Every record here needs to be retyped exactly.

++++++

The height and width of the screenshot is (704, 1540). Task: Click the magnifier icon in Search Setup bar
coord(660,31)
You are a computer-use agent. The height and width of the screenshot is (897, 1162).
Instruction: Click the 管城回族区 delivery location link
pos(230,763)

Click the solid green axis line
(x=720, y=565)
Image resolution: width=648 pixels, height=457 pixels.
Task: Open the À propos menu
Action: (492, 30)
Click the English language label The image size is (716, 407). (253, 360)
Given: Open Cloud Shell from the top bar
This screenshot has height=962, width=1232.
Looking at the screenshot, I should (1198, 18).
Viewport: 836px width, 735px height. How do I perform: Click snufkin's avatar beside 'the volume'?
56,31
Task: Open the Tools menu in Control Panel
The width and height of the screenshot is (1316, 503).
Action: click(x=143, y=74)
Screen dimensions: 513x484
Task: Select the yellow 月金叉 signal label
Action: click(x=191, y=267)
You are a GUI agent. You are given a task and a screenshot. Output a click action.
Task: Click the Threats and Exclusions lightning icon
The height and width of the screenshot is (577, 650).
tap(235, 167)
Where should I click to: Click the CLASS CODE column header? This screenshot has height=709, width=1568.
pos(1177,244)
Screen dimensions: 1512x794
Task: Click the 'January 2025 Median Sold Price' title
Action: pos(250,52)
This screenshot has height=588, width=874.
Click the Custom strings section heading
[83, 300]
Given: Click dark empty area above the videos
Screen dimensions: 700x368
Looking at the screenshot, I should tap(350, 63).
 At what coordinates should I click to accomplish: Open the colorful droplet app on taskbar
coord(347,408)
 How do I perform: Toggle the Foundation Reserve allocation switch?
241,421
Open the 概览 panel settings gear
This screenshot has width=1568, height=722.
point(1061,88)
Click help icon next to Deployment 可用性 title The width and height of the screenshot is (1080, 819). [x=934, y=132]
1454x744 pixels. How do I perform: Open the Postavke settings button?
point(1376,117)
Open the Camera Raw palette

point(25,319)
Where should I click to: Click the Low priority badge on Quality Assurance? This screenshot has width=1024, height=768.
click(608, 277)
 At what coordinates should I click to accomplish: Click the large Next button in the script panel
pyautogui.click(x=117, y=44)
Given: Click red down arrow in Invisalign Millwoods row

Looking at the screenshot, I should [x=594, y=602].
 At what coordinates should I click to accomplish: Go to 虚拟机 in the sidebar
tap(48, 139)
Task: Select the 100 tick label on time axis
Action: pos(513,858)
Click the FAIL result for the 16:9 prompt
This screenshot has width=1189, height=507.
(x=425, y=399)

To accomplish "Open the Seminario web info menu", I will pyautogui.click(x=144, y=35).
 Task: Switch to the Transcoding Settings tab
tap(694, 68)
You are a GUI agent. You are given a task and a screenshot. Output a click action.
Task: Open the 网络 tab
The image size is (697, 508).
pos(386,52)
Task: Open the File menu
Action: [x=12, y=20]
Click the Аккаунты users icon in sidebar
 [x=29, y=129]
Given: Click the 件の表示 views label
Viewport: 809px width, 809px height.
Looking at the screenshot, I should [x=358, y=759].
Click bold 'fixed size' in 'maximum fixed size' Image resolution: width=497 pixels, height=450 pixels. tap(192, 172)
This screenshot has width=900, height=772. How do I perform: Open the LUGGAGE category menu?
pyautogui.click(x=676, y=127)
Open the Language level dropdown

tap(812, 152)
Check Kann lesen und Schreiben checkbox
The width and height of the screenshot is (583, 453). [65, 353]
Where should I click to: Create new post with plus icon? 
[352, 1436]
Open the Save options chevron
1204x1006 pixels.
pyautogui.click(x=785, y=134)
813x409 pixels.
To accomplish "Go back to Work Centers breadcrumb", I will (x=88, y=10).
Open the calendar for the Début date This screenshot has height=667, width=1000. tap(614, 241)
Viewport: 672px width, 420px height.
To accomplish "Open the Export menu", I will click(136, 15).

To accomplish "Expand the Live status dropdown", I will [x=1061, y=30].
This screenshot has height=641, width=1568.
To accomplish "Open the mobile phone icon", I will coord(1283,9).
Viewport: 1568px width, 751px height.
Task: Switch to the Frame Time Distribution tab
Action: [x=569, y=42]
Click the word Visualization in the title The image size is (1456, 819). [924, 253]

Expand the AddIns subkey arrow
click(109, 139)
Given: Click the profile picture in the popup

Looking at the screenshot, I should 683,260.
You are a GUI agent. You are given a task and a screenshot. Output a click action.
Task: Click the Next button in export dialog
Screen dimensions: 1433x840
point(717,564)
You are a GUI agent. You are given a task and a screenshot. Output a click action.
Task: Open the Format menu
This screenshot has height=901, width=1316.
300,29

++++++

_OUTPUT FOR THIS EXERCISE_
The height and width of the screenshot is (704, 1540). Task: Click the magnifier icon in Search Setup bar
coord(660,31)
You are a computer-use agent. The height and width of the screenshot is (897, 1162).
Instruction: Click the 管城回族区 delivery location link
pos(230,763)

Click the solid green axis line
(x=720, y=565)
Image resolution: width=648 pixels, height=457 pixels.
Task: Open the À propos menu
Action: (492, 30)
Click the English language label The image size is (716, 407). (253, 360)
Given: Open Cloud Shell from the top bar
This screenshot has height=962, width=1232.
Looking at the screenshot, I should (1198, 18).
Viewport: 836px width, 735px height. How do I perform: Click snufkin's avatar beside 'the volume'?
56,31
Task: Open the Tools menu in Control Panel
The width and height of the screenshot is (1316, 503).
Action: click(x=143, y=74)
Screen dimensions: 513x484
Task: Select the yellow 月金叉 signal label
Action: click(x=191, y=267)
You are a GUI agent. You are given a task and a screenshot. Output a click action.
Task: Click the Threats and Exclusions lightning icon
The height and width of the screenshot is (577, 650).
tap(235, 167)
Where should I click to: Click the CLASS CODE column header? This screenshot has height=709, width=1568.
pos(1177,244)
Screen dimensions: 1512x794
Task: Click the 'January 2025 Median Sold Price' title
Action: pos(250,52)
This screenshot has height=588, width=874.
Click the Custom strings section heading
[83, 300]
Given: Click dark empty area above the videos
Screen dimensions: 700x368
Looking at the screenshot, I should tap(350, 63).
 At what coordinates should I click to accomplish: Open the colorful droplet app on taskbar
coord(347,408)
 How do I perform: Toggle the Foundation Reserve allocation switch?
241,421
Open the 概览 panel settings gear
This screenshot has width=1568, height=722.
point(1061,88)
Click help icon next to Deployment 可用性 title The width and height of the screenshot is (1080, 819). [x=934, y=132]
1454x744 pixels. How do I perform: Open the Postavke settings button?
point(1376,117)
Open the Camera Raw palette

point(25,319)
Where should I click to: Click the Low priority badge on Quality Assurance? This screenshot has width=1024, height=768.
click(608, 277)
 At what coordinates should I click to accomplish: Click the large Next button in the script panel
pyautogui.click(x=117, y=44)
Given: Click red down arrow in Invisalign Millwoods row

Looking at the screenshot, I should [x=594, y=602].
 At what coordinates should I click to accomplish: Go to 虚拟机 in the sidebar
tap(48, 139)
Task: Select the 100 tick label on time axis
Action: pos(513,858)
Click the FAIL result for the 16:9 prompt
This screenshot has width=1189, height=507.
(x=425, y=399)

To accomplish "Open the Seminario web info menu", I will pyautogui.click(x=144, y=35).
 Task: Switch to the Transcoding Settings tab
tap(694, 68)
You are a GUI agent. You are given a task and a screenshot. Output a click action.
Task: Open the 网络 tab
The image size is (697, 508).
pos(386,52)
Task: Open the File menu
Action: [x=12, y=20]
Click the Аккаунты users icon in sidebar
 [x=29, y=129]
Given: Click the 件の表示 views label
Viewport: 809px width, 809px height.
Looking at the screenshot, I should [x=358, y=759].
Click bold 'fixed size' in 'maximum fixed size' Image resolution: width=497 pixels, height=450 pixels. tap(192, 172)
This screenshot has width=900, height=772. How do I perform: Open the LUGGAGE category menu?
pyautogui.click(x=676, y=127)
Open the Language level dropdown

tap(812, 152)
Check Kann lesen und Schreiben checkbox
The width and height of the screenshot is (583, 453). [65, 353]
Where should I click to: Create new post with plus icon? 
[352, 1436]
Open the Save options chevron
1204x1006 pixels.
pyautogui.click(x=785, y=134)
813x409 pixels.
To accomplish "Go back to Work Centers breadcrumb", I will (x=88, y=10).
Open the calendar for the Début date This screenshot has height=667, width=1000. tap(614, 241)
Viewport: 672px width, 420px height.
To accomplish "Open the Export menu", I will click(136, 15).

To accomplish "Expand the Live status dropdown", I will [x=1061, y=30].
This screenshot has height=641, width=1568.
To accomplish "Open the mobile phone icon", I will coord(1283,9).
Viewport: 1568px width, 751px height.
Task: Switch to the Frame Time Distribution tab
Action: [x=569, y=42]
Click the word Visualization in the title The image size is (1456, 819). [924, 253]

Expand the AddIns subkey arrow
click(109, 139)
Given: Click the profile picture in the popup

Looking at the screenshot, I should 683,260.
You are a GUI agent. You are given a task and a screenshot. Output a click action.
Task: Click the Next button in export dialog
Screen dimensions: 1433x840
point(717,564)
You are a GUI agent. You are given a task and a screenshot. Output a click action.
Task: Open the Format menu
This screenshot has height=901, width=1316.
300,29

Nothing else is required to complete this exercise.